On ne pouvait pas sortir la nuit. Ni partir comme ça, à l’autre bout du monde.
On se devait d’obéir aux parents, aux professeurs, chaque fois, chaque seconde, à ceux, fascinants, qui nous façonnaient l’âme et le cœur et à qui on n’avait pas le droit de répondre, même quand ils avaient tort.
Pour certains, on avait déjà eu dans la bouche le goût de la mort, celui de l’abandon. On faisait donc avec des rêves brisés, et des renonciations que la maturité nous imposait, alors que l’on n’avait pas l’âge.
On ne pouvait pas faire l’amour comme on voulait, on ne disait pas que l’on aimait, on le cachait aux autres. Il en fallait du courage pour affronter ses sentiments et dévoiler à l’autre ses pensées indécentes, surgies d’un corps et d’un esprit qu’on ne maîtrisait pas, que l’on aurait voulu crier comme pour s’en libérer, mais que l’on faisait taire parce qu’on en avait honte.

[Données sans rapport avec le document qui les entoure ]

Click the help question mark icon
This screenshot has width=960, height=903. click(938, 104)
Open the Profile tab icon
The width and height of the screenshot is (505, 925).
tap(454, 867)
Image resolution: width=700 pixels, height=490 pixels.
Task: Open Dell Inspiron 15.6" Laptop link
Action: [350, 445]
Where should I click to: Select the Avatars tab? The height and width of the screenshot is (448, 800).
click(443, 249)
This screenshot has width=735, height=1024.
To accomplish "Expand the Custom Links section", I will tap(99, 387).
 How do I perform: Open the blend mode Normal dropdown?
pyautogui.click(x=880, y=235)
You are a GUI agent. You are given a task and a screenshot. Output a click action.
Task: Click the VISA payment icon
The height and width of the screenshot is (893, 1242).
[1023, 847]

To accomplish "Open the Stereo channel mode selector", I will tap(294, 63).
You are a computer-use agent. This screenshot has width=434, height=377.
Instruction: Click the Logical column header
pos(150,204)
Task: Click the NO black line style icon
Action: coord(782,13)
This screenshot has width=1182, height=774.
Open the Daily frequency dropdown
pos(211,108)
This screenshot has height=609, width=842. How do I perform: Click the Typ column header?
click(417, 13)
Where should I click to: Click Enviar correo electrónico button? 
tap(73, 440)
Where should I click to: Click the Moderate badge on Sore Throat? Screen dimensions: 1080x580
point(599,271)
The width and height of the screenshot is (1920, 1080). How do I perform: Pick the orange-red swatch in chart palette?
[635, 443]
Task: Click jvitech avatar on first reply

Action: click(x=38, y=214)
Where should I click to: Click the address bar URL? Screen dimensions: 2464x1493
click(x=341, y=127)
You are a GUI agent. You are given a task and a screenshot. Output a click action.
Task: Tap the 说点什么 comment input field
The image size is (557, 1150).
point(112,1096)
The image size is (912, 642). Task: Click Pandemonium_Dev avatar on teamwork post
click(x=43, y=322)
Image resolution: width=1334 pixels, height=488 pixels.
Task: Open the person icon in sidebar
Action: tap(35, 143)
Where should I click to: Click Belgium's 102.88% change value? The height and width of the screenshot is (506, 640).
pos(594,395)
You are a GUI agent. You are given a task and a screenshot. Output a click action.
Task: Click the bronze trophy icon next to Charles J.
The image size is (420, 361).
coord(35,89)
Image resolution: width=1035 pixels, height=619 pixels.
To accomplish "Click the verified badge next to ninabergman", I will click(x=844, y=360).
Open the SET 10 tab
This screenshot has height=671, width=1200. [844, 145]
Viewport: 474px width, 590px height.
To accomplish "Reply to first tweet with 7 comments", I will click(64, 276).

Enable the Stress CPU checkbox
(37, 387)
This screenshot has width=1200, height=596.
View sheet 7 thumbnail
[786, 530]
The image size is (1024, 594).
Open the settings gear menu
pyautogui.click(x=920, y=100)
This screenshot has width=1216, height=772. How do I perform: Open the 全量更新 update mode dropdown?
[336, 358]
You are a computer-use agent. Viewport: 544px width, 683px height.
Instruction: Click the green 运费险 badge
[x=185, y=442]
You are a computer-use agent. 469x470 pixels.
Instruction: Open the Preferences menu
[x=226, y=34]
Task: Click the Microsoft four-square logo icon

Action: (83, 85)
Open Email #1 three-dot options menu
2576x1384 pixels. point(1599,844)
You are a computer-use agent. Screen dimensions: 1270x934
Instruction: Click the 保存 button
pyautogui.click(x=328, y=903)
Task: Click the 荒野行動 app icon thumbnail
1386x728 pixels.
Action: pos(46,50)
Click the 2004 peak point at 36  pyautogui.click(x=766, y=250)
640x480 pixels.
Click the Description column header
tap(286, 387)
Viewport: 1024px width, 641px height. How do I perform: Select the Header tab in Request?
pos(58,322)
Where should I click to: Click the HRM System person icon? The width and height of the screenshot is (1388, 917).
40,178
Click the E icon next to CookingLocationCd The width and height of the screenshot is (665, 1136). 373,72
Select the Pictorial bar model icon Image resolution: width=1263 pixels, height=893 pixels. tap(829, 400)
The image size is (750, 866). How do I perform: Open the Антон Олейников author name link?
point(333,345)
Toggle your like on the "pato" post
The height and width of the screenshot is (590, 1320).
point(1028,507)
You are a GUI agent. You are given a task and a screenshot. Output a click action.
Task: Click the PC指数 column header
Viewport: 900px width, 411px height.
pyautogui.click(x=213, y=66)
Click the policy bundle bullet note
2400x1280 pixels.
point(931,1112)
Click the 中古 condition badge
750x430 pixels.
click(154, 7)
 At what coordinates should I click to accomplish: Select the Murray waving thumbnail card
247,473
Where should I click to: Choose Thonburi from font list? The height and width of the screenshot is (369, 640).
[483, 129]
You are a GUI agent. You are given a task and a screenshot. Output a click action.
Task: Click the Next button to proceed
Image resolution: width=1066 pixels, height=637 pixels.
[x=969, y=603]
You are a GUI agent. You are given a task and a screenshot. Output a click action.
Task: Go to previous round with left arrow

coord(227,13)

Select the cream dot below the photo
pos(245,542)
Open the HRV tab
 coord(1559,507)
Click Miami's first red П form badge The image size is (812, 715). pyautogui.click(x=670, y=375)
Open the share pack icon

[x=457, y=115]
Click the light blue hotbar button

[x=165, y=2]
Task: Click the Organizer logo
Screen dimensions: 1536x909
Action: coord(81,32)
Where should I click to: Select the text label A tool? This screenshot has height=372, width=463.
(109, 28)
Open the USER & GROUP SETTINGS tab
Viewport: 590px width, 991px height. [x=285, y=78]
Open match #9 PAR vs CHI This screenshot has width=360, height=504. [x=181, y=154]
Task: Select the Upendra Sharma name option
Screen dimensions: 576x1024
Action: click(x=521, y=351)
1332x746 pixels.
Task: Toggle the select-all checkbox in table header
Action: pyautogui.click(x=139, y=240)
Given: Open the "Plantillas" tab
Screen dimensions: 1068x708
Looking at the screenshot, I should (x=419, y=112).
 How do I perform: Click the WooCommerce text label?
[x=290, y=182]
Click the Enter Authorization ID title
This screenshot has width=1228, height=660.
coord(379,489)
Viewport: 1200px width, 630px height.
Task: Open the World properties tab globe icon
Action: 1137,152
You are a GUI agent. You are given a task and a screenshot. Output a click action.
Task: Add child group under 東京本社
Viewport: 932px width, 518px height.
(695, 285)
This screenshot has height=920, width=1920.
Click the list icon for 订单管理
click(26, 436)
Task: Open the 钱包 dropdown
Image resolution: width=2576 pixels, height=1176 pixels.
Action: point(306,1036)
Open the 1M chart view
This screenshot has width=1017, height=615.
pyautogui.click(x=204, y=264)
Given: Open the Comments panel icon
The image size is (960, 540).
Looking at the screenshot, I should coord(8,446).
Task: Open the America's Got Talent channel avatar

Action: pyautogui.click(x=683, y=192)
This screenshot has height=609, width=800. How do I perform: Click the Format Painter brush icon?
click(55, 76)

On souhaitait ressembler à. Mais on n’était pas soi. Et on ne savait même pas comment le devenir. On était tourné vers l’avenir, sans trop savoir où on allait, sur quel chemin semer. Trop jeune pour se retourner sur ce que l’on avait fait, trop vieux pour ne pas avoir conscience que le temps défilait et qu’il faudrait accomplir.
On rêvait de l’idée du bonheur, alors qu’on y était, sans que l’on puisse le reconnaître. Les fenêtres ouvertes et les cheveux au vent, dans l’émoi de la découverte, trop préoccupé à le chercher alors qu’il était à nos pieds. Cette existence offerte…
15 ans, l’âge des possibles, où tout "semble" possible, quand on est un adulte sensible au temps qui passe et que l’on se retourne sur son parcours de guerre lasse. À ce moment seulement, on se souvient de ce temps imparfait comme d’un joyau perdu dans le flot des années, qui ne reviendra plus. Sans que l’on ait pu, su, boire jusqu’à la lie, cette eau si pure que nous donnait la vie. Juste parce que le passé est là pour nous rappeler ce que nous sommes devenus sans trop l’avoir voulu. Et qu’il revient à nous, avec son jamais plus, nous murmurer sa nostalgie.